Frederick Palmer (January 29, 1873 – September 2, 1958) was an American journalist and writer.

Biography
Born in Pleasantville, Pennsylvania, Palmer attended Allegheny College in Meadville, Pennsylvania. He was the son of Amos F. Palmer; in February 1896, he married Elsie M. Wither.

The New York Press hired Palmer in 1895 as its London correspondent; and this opportunity evolved into a long career.

War correspondent

Palmer's 50 years as a war correspondent began when he was sent to cover the Greco-Turkish War of 1897 for the New York World and for Collier's magazine. He then covered the gold rush in northwestern Canada.  The Philippine–American War (1899–1902) provided an opportunity for him to cross the Pacific bound for Manila.

In 1900, Palmer went to China to cover the Boxer Rebellion (1900); and then he was sent to cover the Boer War (1899–1902) in South Africa.
Then the prospect of military conflict in Manchuria brought him back to China to cover the Russo-Japanese War (1904–1905)  for the New York Globe.

The New York Times sent Palmer to cover the Balkan War in 1912.

In 1914, Palmer was arrested in Mexico City while covering the Tampico Affair (1914) and the United States occupation of Veracruz for Everybody's Magazine.

World Wars
General John Pershing persuaded him to take on the task of press accreditation for the American Expeditionary Force (AEF).
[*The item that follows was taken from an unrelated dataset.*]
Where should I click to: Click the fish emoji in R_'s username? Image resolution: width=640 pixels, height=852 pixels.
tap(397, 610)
In this period, he was accorded the rank of Colonel.  Palmer subsequently became the first war correspondent to win the U.S. Army's Distinguished Service Medal.
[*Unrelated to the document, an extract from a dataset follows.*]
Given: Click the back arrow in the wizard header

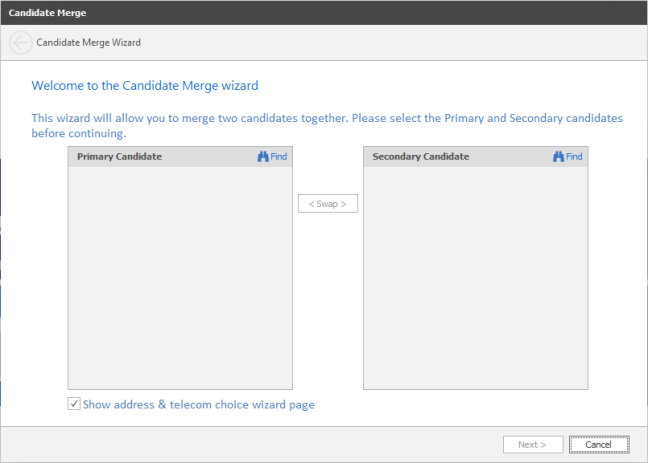Looking at the screenshot, I should click(20, 43).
Between World War I and World War II, Palmer wrote thirty-one books, including Our Greatest Battle, based on his World War I experiences. In his books, he provided an analysis of the future impact of weapons and strategies he had seen, and soon after the end of World War I predicted that a second world war was on the horizon. He was awarded an honorary doctorate from Princeton University  in 1935.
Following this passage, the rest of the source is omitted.